Initech wasn’t just incrementing the version number and charging for a new seat every year. Both products were under active development, with a steady stream of new features. The Analyzer needed to be smart enough to check what version of Creator was installed, and enable/disable the appropriate set of features. Which meant the Analyzer needed to check the version string.

From a user’s perspective, the version numbers were simple: a new version was released every year, numbered for the year. So the 2009 release was version 9, the 2012 was version 12, and so on. Internally, however, they needed to track finer-grained versions, patch levels, and whether the build was intended as an alpha, beta, or release version. This meant that they looked more like “12.3g31”.

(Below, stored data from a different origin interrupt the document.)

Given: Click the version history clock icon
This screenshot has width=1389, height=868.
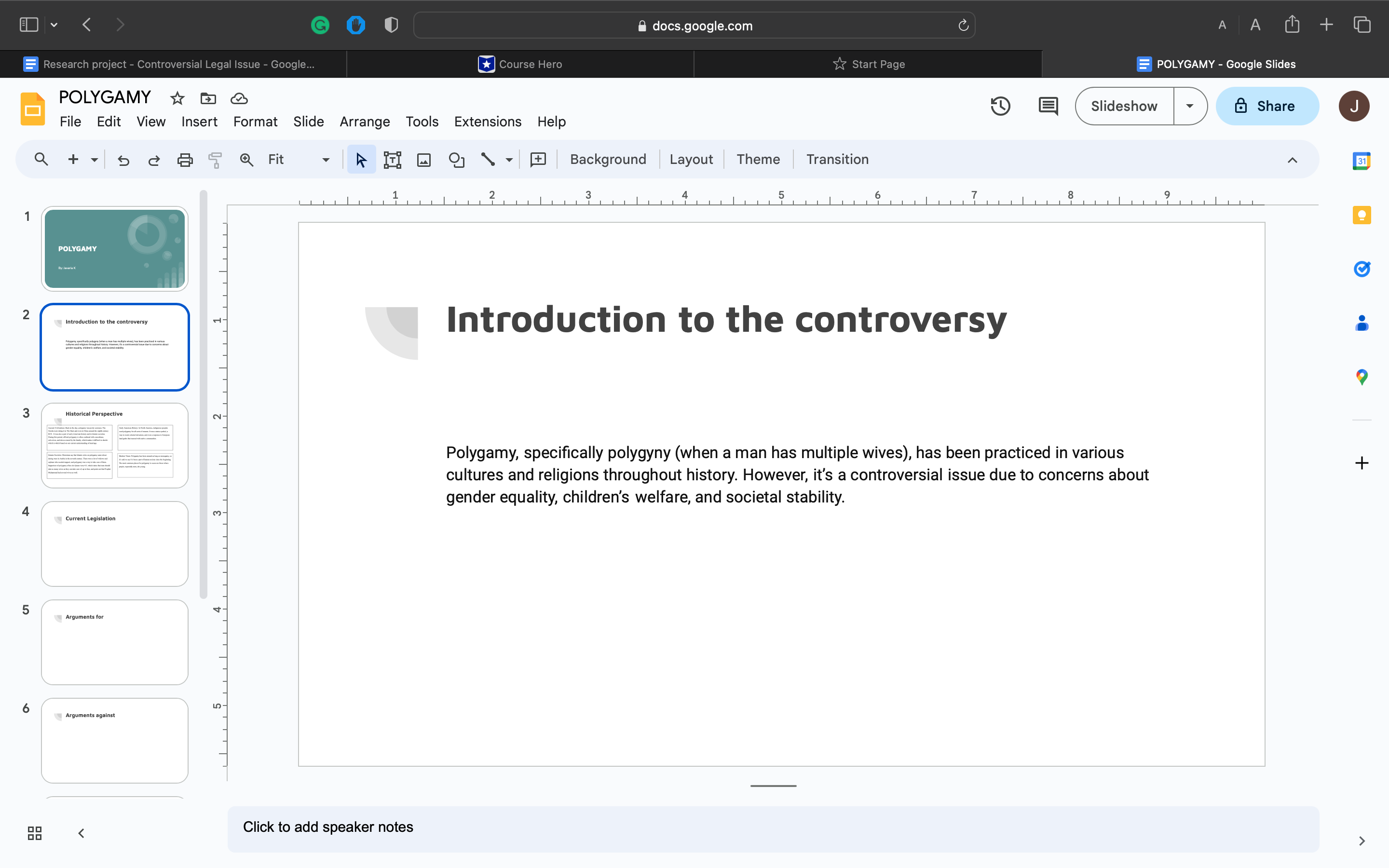Looking at the screenshot, I should click(1000, 106).
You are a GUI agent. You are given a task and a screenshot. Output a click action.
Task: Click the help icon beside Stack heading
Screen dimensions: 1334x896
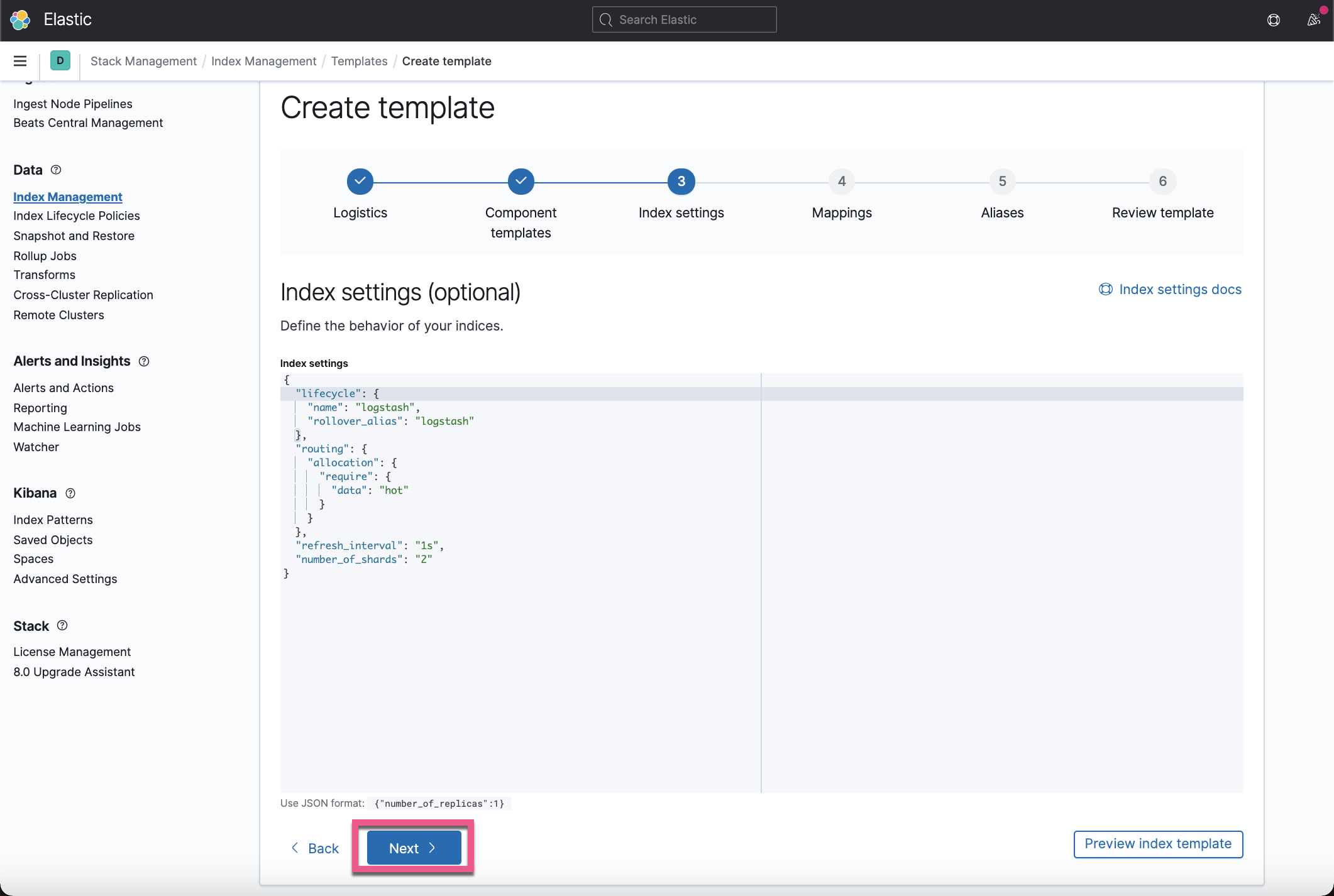62,626
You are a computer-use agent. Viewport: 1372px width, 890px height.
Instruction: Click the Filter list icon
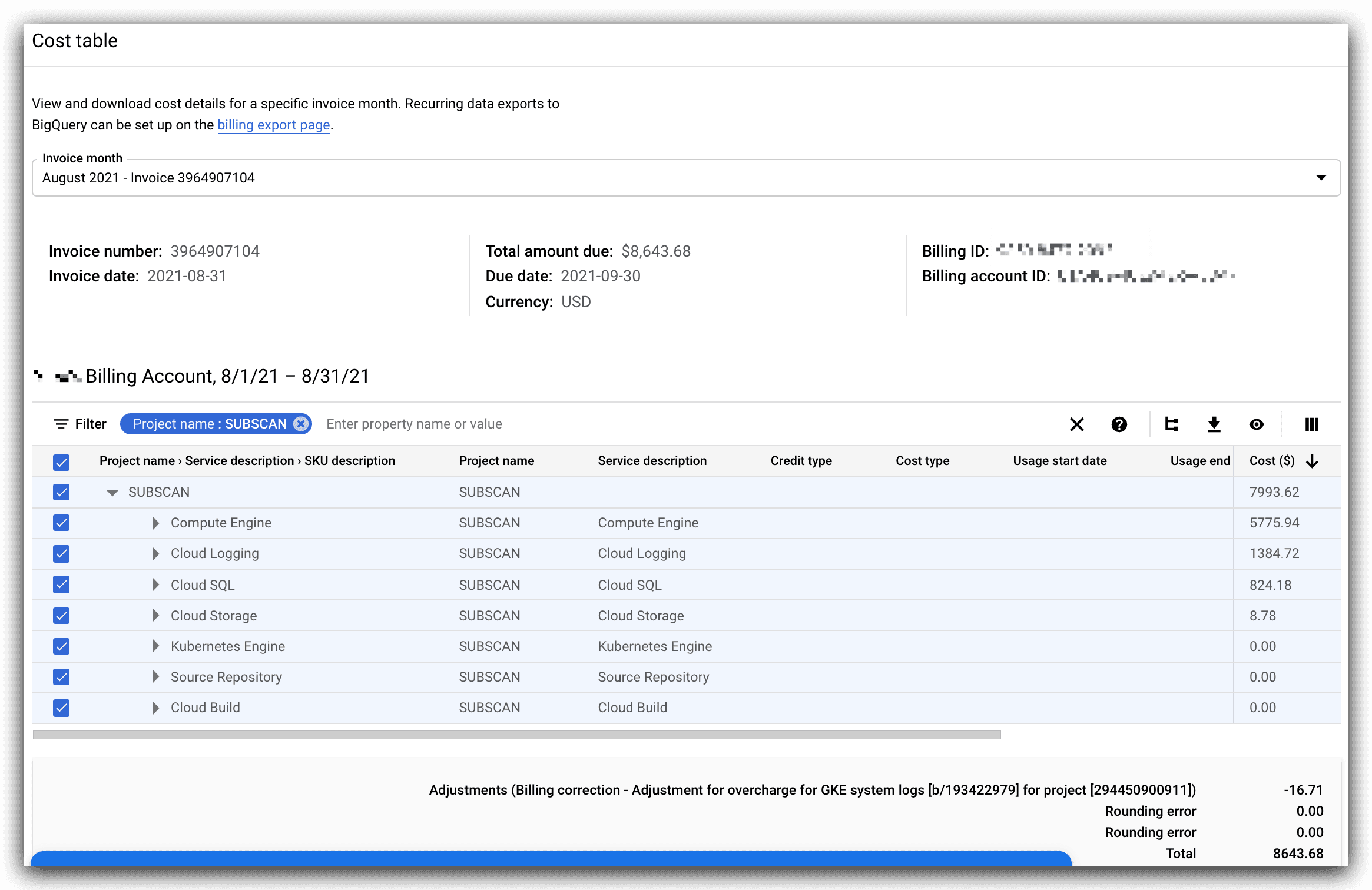click(61, 424)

Mike was tasked with prepping Initech Analyzer 2013 for release. Since the company used an unusual version numbering schema, they had also written a suite of custom version parsing functions, in the form: isCreatorVersion9_0OrLater, isCreatorVersion11_0OrLater, etc. He needed to add isCreaterVersion12_0OrLater.

“Hey,” Mike suggested to his boss, “I notice that all of these functions are unique, we could make a general version that uses a regex.”

“No, don’t do that,” his boss said. “You know what they say, ‘I had a problem, so I used regexes, now I have two problems.’ Just copy-paste the version 11 version, and use that. It uses string slicing, which performs way better than regex anyway.”

“Well, I think there are going to be some problems-”

“It’s what we’ve done every year,” his boss said. “Just do it. It’s the version check, don’t put any thought into it.”

“Like, I mean, really problems- the way it-”

His boss cut him off and spoke very slowly. “It is just the version check. It doesn’t need to be complicated. And we know it can’t be wrong, because all the tests are green.”

Mike did not just copy the version 11 check. He also didn’t use regexes, but patterned his logic off the version 11 check, with some minor corrections. But he did leave the version 11 check alone, because he wasn’t given permission to change that block of code, and all of the tests were green.

So how did isCreatorVersion11_0OrLater work? Well, given a version string like 9.0g57 or 10.0a12, or 11.0b9, it would start by checking the second character. If it was a ., clearly we had a single digit version number which must be less than 11. If the second character was a 0, then it must be 10, which clearly is also less than 11, and there couldn't possibly be any numbers larger than 11 which have a "0" as their second character. Any other number must be greater than or equal 11.

Mike describes this as a “time-delayed footgun”. Because it was “right” for about a decade. Unfortunately, Initech Analyzer 2020 might be having some troubles right now…

Mike adds:

Now, I no longer work at Initech, so unfortunately I can’t tell you the fallout of what happened when that foot-gun finally went off this year.